**Requirement**:
Reproduce exactly, leaving out pictures, each line from the one holding "Given: Click the Account section heading" through the final line of the listing, and add nothing.

== Entries shown

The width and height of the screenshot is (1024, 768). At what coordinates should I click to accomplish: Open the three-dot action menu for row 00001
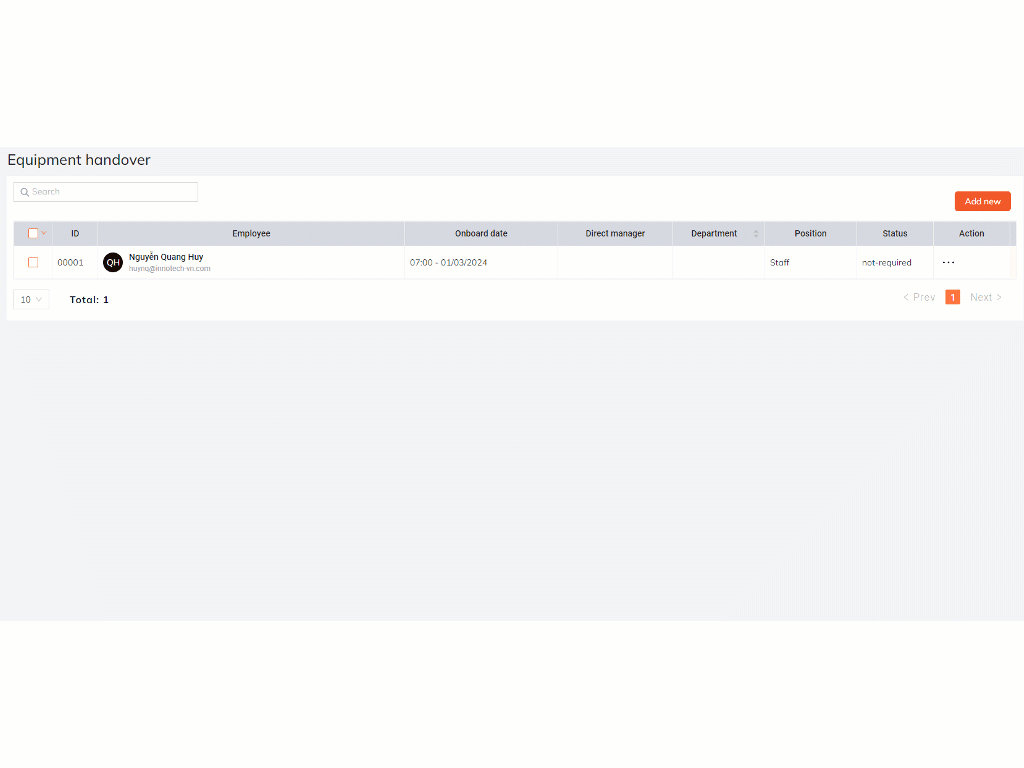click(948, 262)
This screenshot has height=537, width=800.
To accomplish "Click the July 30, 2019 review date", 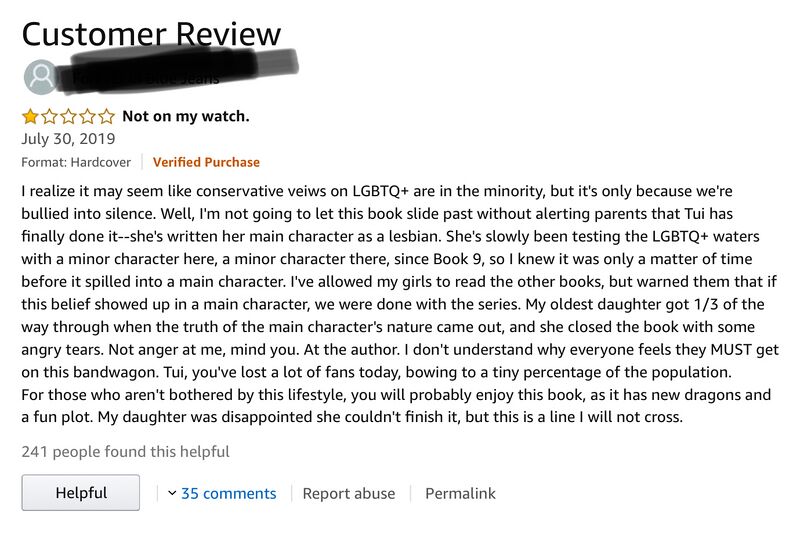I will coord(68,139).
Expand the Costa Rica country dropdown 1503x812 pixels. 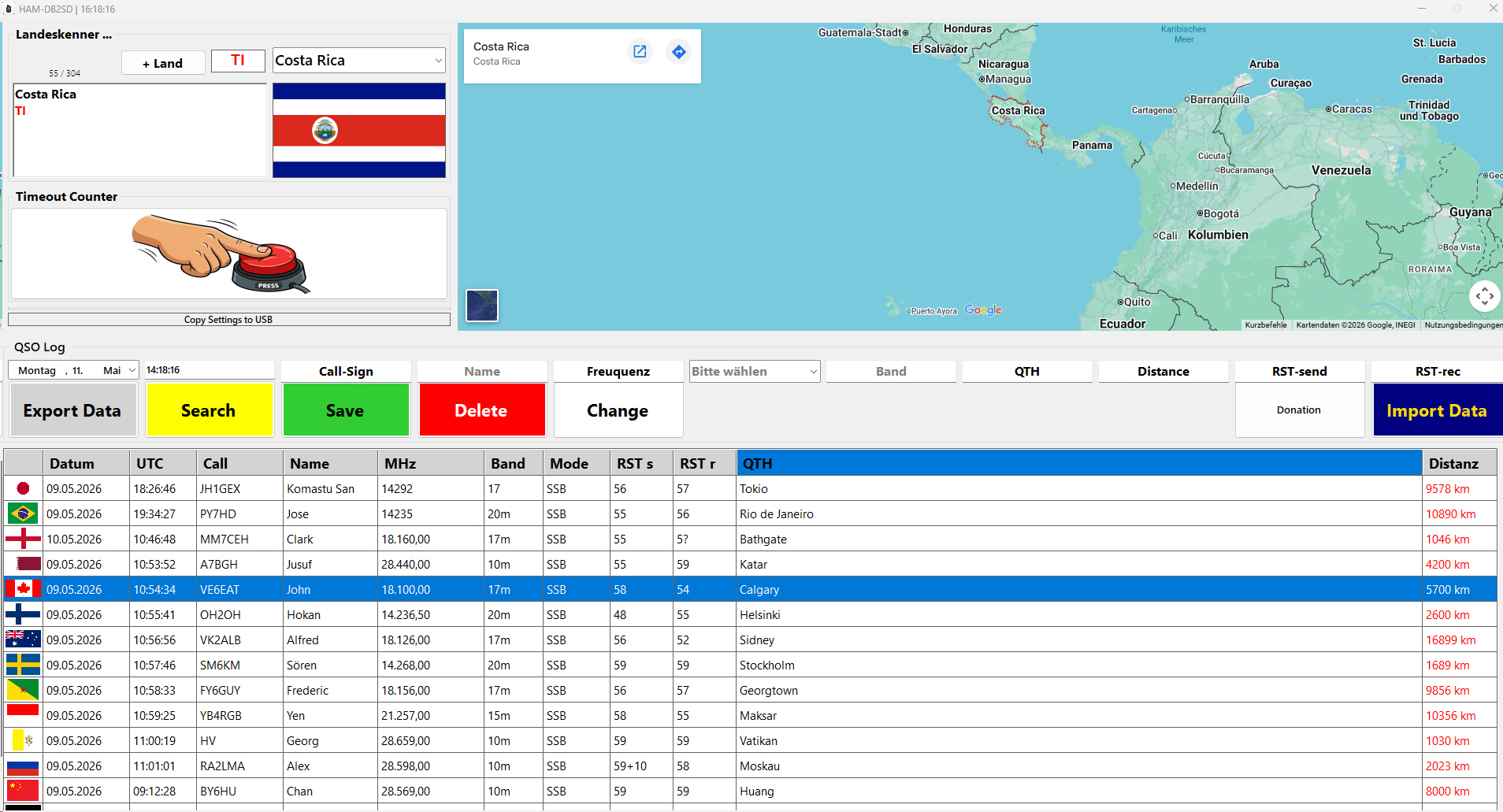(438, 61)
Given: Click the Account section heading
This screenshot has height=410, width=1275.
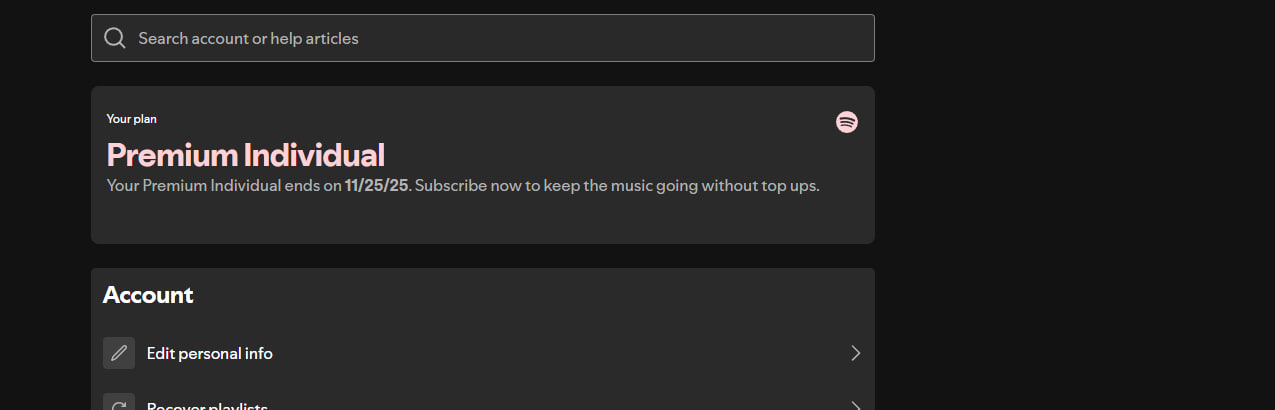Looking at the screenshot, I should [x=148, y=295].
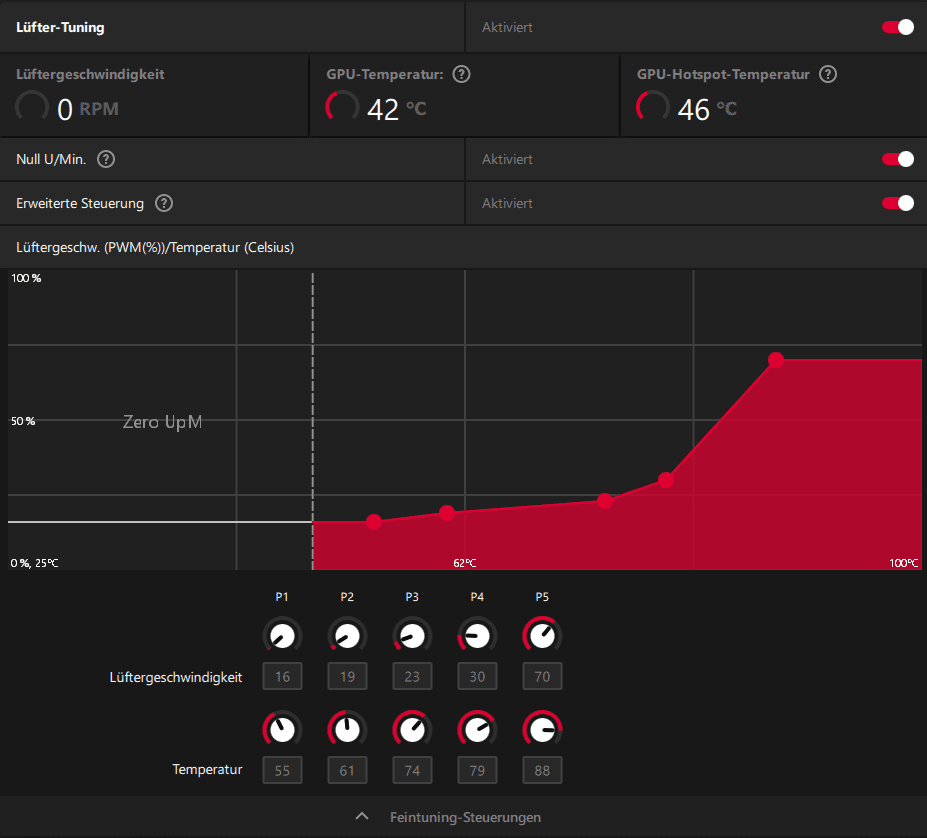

====

**Result of this exercise**:
Given: Click the Account section heading
This screenshot has height=410, width=1275.
Looking at the screenshot, I should [x=148, y=295].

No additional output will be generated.